The U.S. Supreme Court’s landmark Brown v. Board of Education decision in 1954 may have paved the way for the desegregation of schools in the United States, but in the Jim Crow South it was no more than a gravel path at best.

It wasn’t until six years later, on Nov. 14, 1960, that three little girls dared to challenge the segregation of public schools in New Orleans. On that day, Leona Tate, Gail Etienne and Tessie Prevost presented themselves at McDonogh 19 Elementary School in the city’s 9th Ward after a federal judge ordered the nation’s first public school integration plan in Orleans Parish.
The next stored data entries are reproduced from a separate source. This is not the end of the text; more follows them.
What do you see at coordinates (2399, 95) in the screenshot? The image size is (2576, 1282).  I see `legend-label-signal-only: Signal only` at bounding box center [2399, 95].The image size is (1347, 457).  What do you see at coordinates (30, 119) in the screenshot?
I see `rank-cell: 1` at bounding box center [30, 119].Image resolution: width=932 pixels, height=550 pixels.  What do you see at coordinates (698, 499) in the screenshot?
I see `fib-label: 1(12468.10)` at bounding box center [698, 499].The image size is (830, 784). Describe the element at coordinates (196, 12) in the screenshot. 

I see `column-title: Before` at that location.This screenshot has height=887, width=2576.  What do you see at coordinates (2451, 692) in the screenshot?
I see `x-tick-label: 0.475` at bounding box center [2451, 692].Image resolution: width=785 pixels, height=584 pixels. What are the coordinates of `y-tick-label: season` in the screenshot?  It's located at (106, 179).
“I was excited because I was coming to a new school,” Tate said, recalling that day. “I was a little upset because just seeing that crowd out there, seeing the police on horseback holding the crowd back, I thought a Mardi Gras parade was coming. I knew a parade usually passed there and didn’t know why I had to go to school when everyone else was at the parade.”

That throng, though, did not have merriment on its collective mind. Although Tate said that she did not feel any hostility then, the 6-year-old Tate was struck by how loud it was on St. Claude Avenue that morning. She rode to school in the back of a United States Marshals Service sedan on the same day that Ruby Bridges entered the all-white William Frantz Elementary School in New Orleans, where she, too, defied a white mob.

“I didn't pick up on the anger,” Tate said of her ordeal at McDonogh 19, climbing the 18 steps at the front door to taunts and jeering chants from the crowd. “I’m kind of thinking I saw it and then I didn’t see it. My mom had already told me to sit in the back of the seat of the car and don’t put my face in the window.”

As the trio finished their registration at the school, the exodus of white students began. Collectively known as the “McDonogh Three,” the girls spent the school year with the campus to themselves after every white student was withdrawn. After 18 months, the Orleans Parish School Board sent 25 students to join the three girls at McDonogh 19. Only two of those students were white.